Our church went once a month to feed the homeless. When my wife and I first started we noted that all we were feeding the hungry were cold sandwiches and something to eat. And this was in the basement of F.U.M. that had a full-blown kitchen. We did this for two months, then the third I went out and got a bunch of soup and heated it up in the kitchen before we served everyone. Over time we added a bit more to the meals, but whatever we gave them I made sure at least a portion of it was good and hot, not old and cold. I remember hearing we got in a bit of trouble with the F.U.M. at the time because they didn't like us using the kitchen. I guess we must have left a mess or else I didn't wash the pots well enough. I'll never know, and frankly, it never really mattered.

Later in my life, around the early 2000s, I became involved with another group serving hot breakfasts to the homeless on Sunday mornings. That group was led by Bruce Dalton, a former boss. I worked with that group until Bruce abruptly passed away. There was some talk about continuing, but nothing came of it. Such is the poor strength of my faith, I suppose.

City Hall with Bird

After the service we drove back downtown to city hall so that I could document further construction on the Dr. Phillips Arts Center being built between First United and the 408. As usual I turned around to photograph the center of city political power, tall and looming and empty. This was where Occupy Orlando was supposed to occupy, but in the end they were shut down and driven off even from here.
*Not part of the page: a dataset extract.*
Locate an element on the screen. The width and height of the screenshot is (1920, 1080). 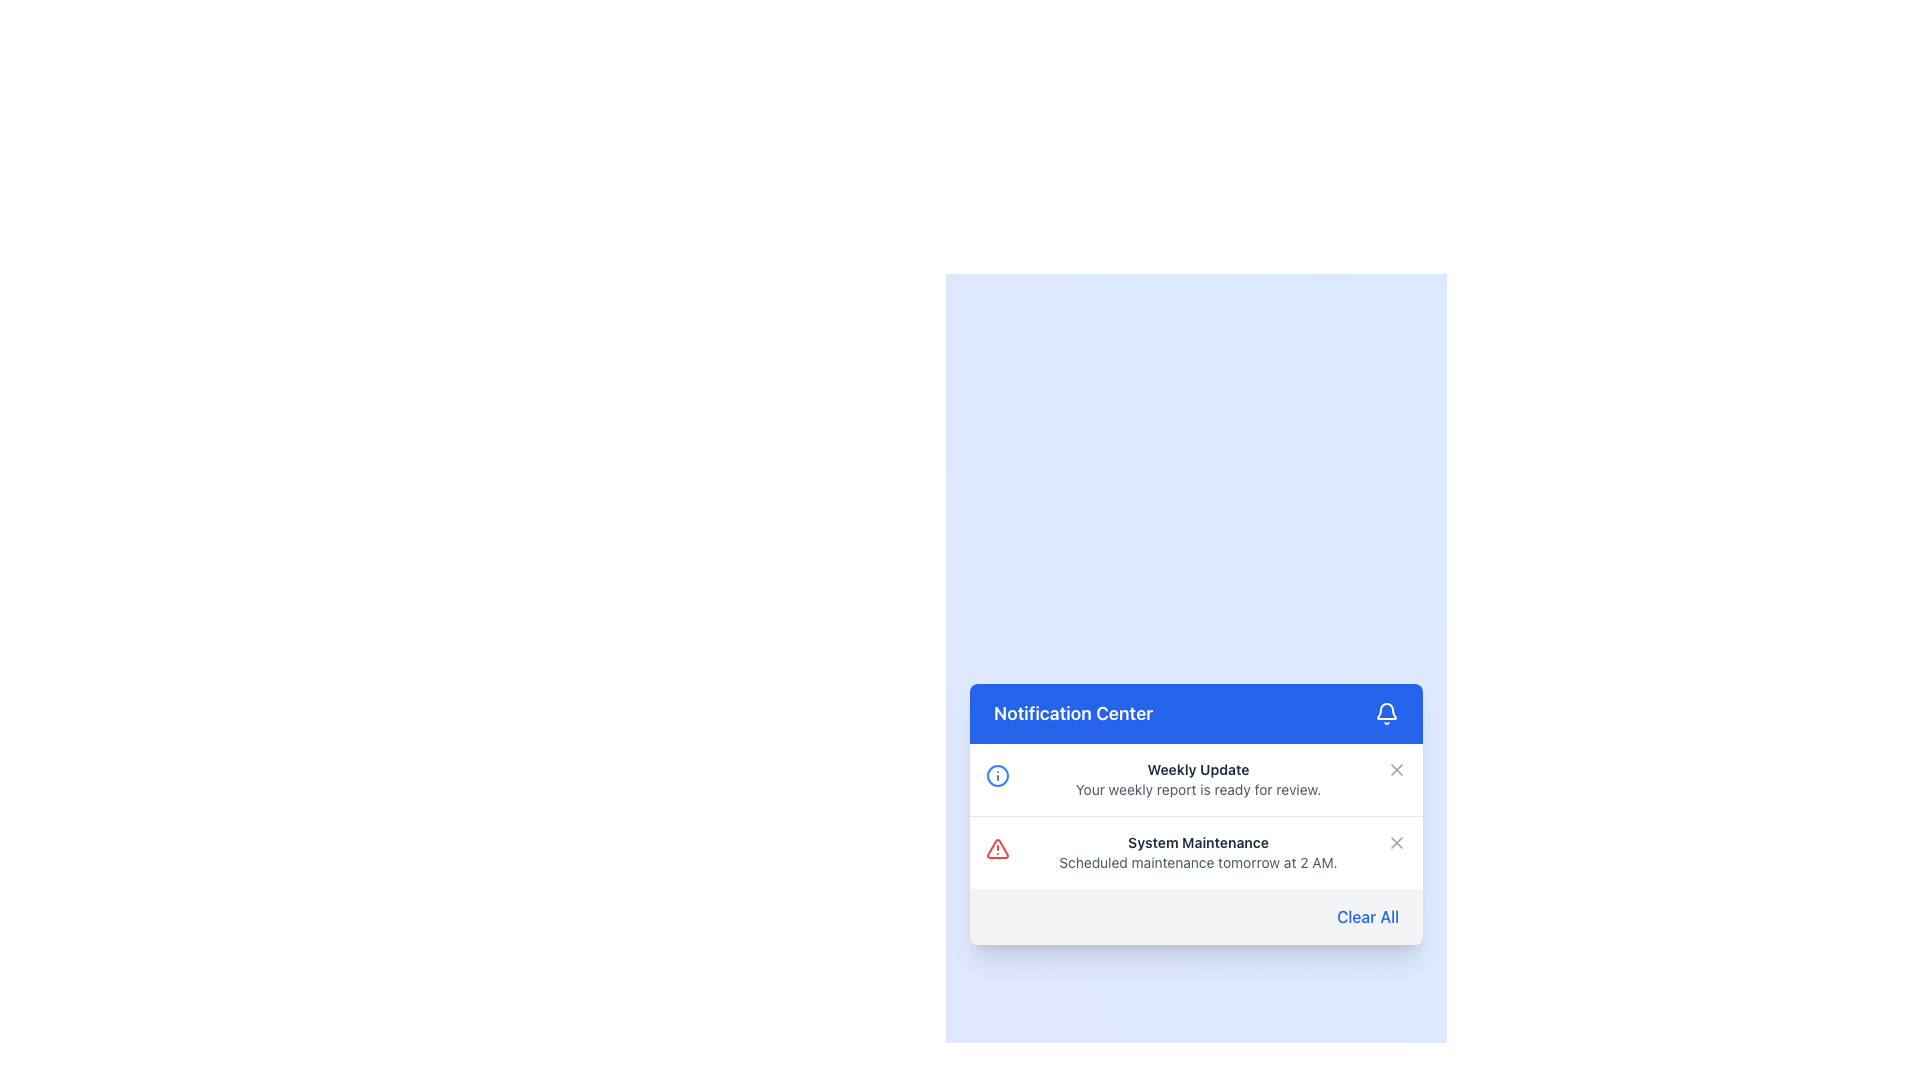
the small 'X' icon button located in the top-right corner of the 'System Maintenance' notification card that changes color to red on hover is located at coordinates (1395, 841).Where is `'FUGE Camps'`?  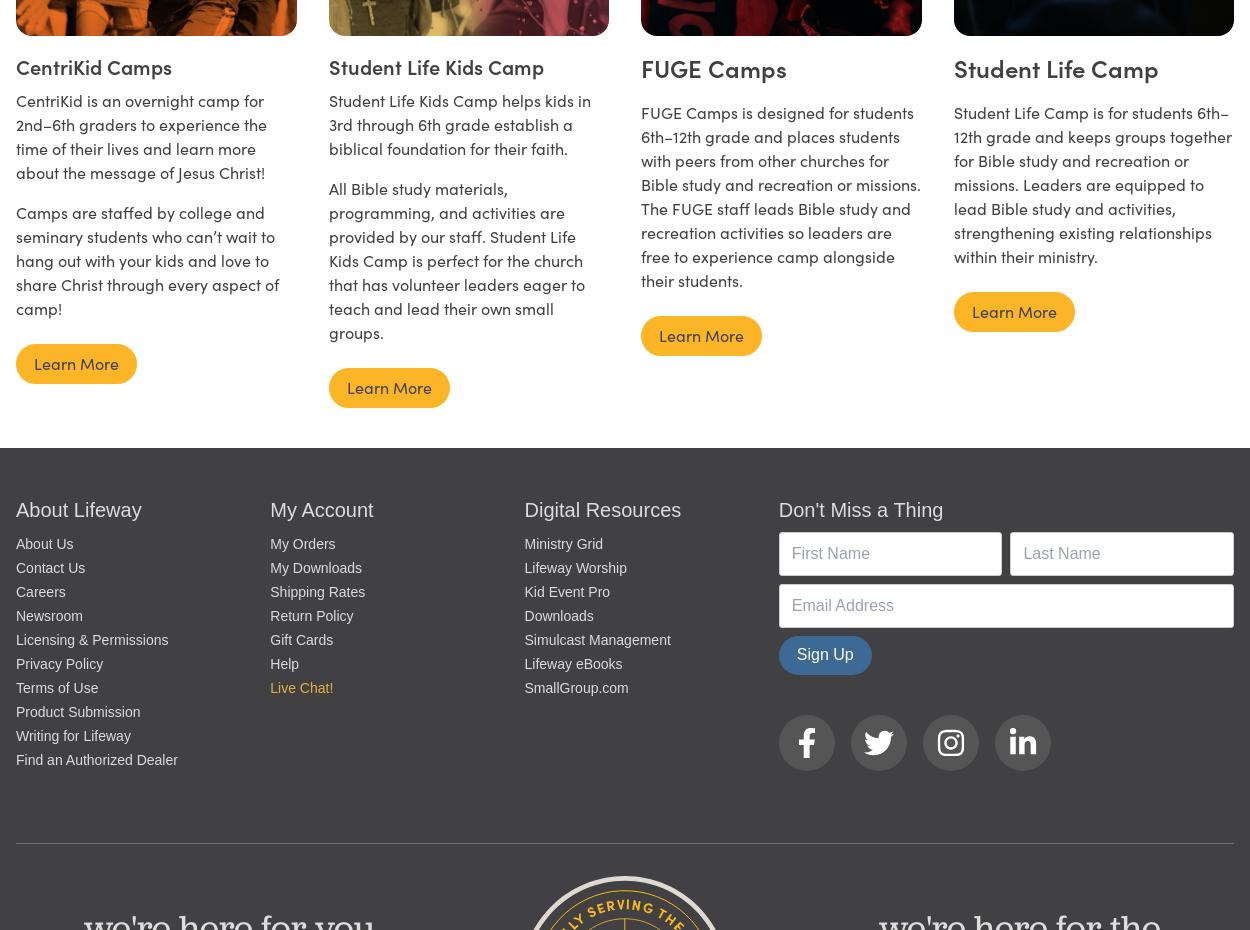 'FUGE Camps' is located at coordinates (641, 66).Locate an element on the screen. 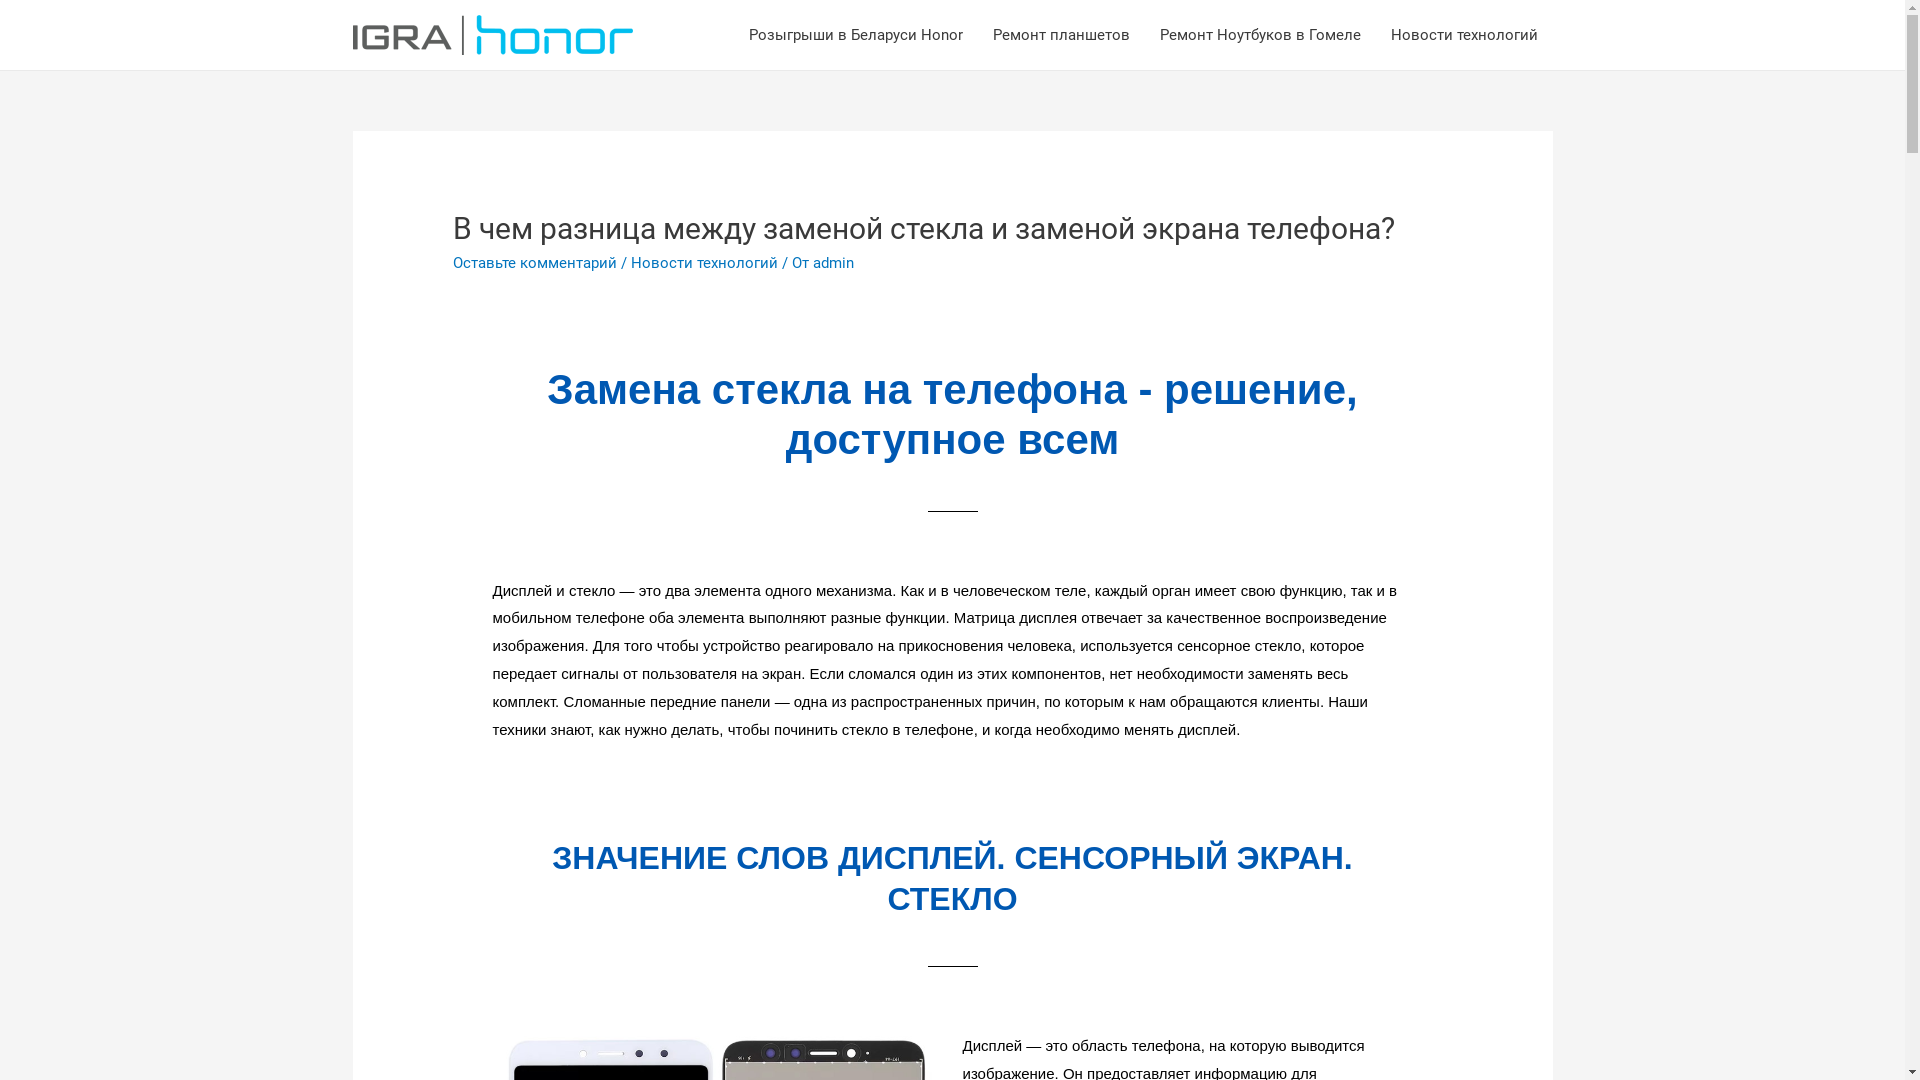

The Pit - Dr. Phillips Arts Center

Construction continued unabated, even on Palm Sunday. The base of the building is being slowly rising from the deep pit that was dug some months back. Rebar stands at stiff attention out of the heavy foundational slab that's been poured. Pretty soon walls of concrete will be poured around the rebar, and steel beams lain down for the main floor and floors further up.

Friendly - Dr. Phillips Arts Center

The Changing Skyline - Dr. Phillips Arts Center

The wooden forms hint at the walls that will soon rise and challenge the current Orlando skyline. It will be interesting to watch all this rise over the coming months and what it will finally look like when it's finished.


I pulled out my E-3 and attached the ZD 12-60mm, and carried it out with the E-P2 and Panasonic 20mm. The photos from First United Methodist were taken with the E-P2, while the city photos were all taken with the E-3. All post processing done with Lightroom 4.

I have begun to alter my technique a bit to produce warmer toned photographs, with much lighter areas throughout. I've spent too many years creating dark and contrasty digital photographs, even when the subject matter was outdoors in broad daylight. I don't know why, as I still have my Eeyore personality. It may be just because I got bored with the old ways and wanted to do something different.  I'm happier with these results, results I started to obtain with Lightroom 4.


  1. Interesting. Yeah time is moving on, and what was unthinkable when I was younger - like to work on a Palm Sunday - now sadly becomes rather commonplace. Deadlines have to be met, but in the end I guess it's all about what we call "shareholder value". Anonymity makes "sinners", hm? And I bet that most of these shareholders sit and pray in churches on a Palm Sunday, while they let poorer people work for them in those construction areas at exactly the same time. If I remember correctly, then in the bible these are called pharisees, or hypocrits...

  2. It's a matter of coming out of a bad economy. People are going to work as much as they can when-ever they can. This downturn has been particularly brutal in Orlando, especially in construction. I can't say for certain in this instance but I know of a lot of people who work like this because they want to and need to, not because they have to.